Clickers allow faculty to engage students quickly and easily. They enable faculty to:
- Give and grade objective pop quizzes on readings or other assignments
- Conduct in-class polls in real time
- Stimulate class discussion by posing subjective questions, using either ad-hoc or previously developed questions
- Manage, record and run reports on all aspects of students’ performance using the system
- Take attendance
In a typical example, an instructor poses a question, often multiple-choice, to the class. Then students think about the question and submit their responses using their handheld wireless transmitters (clickers). Responses are beamed to a receiver plugged into the instructor’s computer. Software on the computer processes the information quickly and displays a bar chart showing the distribution of student responses. Instructors can then use these responses to decide how to proceed in the class.
Opinions vary on whether or not to use clickers for grading class attendance. Some instructors simply use clicker votes to count as participation points, just as they might grade students in discussions. For instructors who would like to monitor attendance over time, clickers can record attendance.
Instructors have found that using clickers has dramatically increased attendance in class, enhanced just-in-time teaching capabilities, increased classroom participation and simplified the deployment and grading of quizzes and exams.
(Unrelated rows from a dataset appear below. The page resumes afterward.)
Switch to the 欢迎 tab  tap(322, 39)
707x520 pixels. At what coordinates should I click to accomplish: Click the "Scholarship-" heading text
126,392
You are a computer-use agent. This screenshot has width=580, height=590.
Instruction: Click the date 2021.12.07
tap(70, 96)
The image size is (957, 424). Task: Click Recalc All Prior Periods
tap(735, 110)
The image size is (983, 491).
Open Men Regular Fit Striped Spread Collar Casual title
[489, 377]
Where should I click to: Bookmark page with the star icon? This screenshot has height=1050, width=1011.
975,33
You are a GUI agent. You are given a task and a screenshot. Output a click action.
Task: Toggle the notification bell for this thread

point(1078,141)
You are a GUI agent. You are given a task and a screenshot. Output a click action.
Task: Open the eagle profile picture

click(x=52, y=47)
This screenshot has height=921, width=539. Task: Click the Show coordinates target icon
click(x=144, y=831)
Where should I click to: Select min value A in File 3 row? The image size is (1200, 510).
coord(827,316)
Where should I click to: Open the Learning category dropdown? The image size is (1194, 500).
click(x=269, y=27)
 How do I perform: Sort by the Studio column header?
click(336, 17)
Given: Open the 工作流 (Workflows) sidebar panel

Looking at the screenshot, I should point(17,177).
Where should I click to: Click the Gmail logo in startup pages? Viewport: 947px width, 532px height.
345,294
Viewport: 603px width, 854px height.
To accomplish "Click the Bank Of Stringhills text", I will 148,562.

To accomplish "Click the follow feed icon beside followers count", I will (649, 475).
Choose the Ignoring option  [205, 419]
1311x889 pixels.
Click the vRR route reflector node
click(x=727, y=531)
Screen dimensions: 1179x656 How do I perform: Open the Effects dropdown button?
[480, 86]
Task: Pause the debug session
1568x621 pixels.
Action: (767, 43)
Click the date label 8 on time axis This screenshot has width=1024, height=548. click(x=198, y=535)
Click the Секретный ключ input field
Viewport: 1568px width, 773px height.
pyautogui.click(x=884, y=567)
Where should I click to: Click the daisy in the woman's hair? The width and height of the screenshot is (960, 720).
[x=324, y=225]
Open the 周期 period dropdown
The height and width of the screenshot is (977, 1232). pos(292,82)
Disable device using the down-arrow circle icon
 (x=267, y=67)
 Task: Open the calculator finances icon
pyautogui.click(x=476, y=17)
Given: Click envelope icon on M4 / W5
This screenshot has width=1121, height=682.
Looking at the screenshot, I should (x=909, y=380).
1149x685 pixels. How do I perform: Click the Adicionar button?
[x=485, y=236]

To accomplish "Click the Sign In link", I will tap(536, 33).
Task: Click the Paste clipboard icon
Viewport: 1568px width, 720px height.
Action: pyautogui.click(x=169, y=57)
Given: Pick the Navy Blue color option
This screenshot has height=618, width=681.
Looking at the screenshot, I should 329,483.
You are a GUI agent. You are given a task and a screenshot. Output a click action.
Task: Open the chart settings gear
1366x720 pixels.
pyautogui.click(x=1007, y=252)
Data collected over several years in several courses show a direct correlation between clicker participation and final grades. Clickers are generally considered to be one of the foundations of an active learning classroom.
Faculty who are interested in learning more about the in-class voting system should
contact Brian Cole (email@example.com, 410-516-5418) or drop in to the Center for Educational Resources on Q Level in the Milton S.Eisenhower Library.
- The Carl Wieman Science Education Initiative at the University of British Columbia (CWSEI) http://www.cwsei.ubc.ca/resources/clickers.htm includes an instructor’s guide and videos that show the benefits of, and offer practical tips on, using clickers in the classroom: http://www.cwsei.ubc.ca/resources/SEI_video.html.
- Derek Bruff (2009) Teaching with Classroom Response Systems, Jossey-Bass.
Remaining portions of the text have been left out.